- Opening Delimiter -

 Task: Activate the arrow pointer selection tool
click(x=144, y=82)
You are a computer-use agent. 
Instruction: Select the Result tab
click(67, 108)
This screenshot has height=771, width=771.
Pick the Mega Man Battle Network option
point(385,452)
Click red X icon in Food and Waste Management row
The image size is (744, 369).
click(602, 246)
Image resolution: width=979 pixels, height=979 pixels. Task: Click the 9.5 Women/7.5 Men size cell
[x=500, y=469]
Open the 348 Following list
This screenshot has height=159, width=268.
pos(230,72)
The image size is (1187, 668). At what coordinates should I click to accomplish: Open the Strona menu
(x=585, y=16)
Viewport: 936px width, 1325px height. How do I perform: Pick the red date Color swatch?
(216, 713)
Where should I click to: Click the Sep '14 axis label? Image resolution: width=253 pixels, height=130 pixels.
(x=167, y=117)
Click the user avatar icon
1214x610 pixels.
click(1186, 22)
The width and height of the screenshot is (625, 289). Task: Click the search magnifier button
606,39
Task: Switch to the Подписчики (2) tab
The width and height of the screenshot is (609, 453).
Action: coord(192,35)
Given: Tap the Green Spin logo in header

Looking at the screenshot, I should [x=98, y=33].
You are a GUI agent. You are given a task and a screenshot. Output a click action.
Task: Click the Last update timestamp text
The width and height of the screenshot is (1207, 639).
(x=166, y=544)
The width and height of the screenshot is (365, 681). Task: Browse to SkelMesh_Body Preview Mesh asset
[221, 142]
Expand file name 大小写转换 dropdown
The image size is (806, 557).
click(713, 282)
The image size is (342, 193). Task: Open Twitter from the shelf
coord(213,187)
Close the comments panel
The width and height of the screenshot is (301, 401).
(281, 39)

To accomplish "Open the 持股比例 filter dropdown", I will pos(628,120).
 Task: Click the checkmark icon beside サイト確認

- Closing Delimiter -

> **TASK DESCRIPTION**
Print all the data exactly as shown above.

> **RESULT FOR THIS TASK**
 Task: Activate the arrow pointer selection tool
click(x=144, y=82)
You are a computer-use agent. 
Instruction: Select the Result tab
click(67, 108)
This screenshot has height=771, width=771.
Pick the Mega Man Battle Network option
point(385,452)
Click red X icon in Food and Waste Management row
The image size is (744, 369).
click(602, 246)
Image resolution: width=979 pixels, height=979 pixels. Task: Click the 9.5 Women/7.5 Men size cell
[x=500, y=469]
Open the 348 Following list
This screenshot has height=159, width=268.
pos(230,72)
The image size is (1187, 668). At what coordinates should I click to accomplish: Open the Strona menu
(x=585, y=16)
Viewport: 936px width, 1325px height. How do I perform: Pick the red date Color swatch?
(216, 713)
Where should I click to: Click the Sep '14 axis label? Image resolution: width=253 pixels, height=130 pixels.
(x=167, y=117)
Click the user avatar icon
1214x610 pixels.
click(1186, 22)
The width and height of the screenshot is (625, 289). Task: Click the search magnifier button
606,39
Task: Switch to the Подписчики (2) tab
The width and height of the screenshot is (609, 453).
Action: coord(192,35)
Given: Tap the Green Spin logo in header

Looking at the screenshot, I should [x=98, y=33].
You are a GUI agent. You are given a task and a screenshot. Output a click action.
Task: Click the Last update timestamp text
The width and height of the screenshot is (1207, 639).
(x=166, y=544)
The width and height of the screenshot is (365, 681). Task: Browse to SkelMesh_Body Preview Mesh asset
[221, 142]
Expand file name 大小写转换 dropdown
The image size is (806, 557).
click(713, 282)
The image size is (342, 193). Task: Open Twitter from the shelf
coord(213,187)
Close the comments panel
The width and height of the screenshot is (301, 401).
(281, 39)

To accomplish "Open the 持股比例 filter dropdown", I will pos(628,120).
 Task: Click the checkmark icon beside サイト確認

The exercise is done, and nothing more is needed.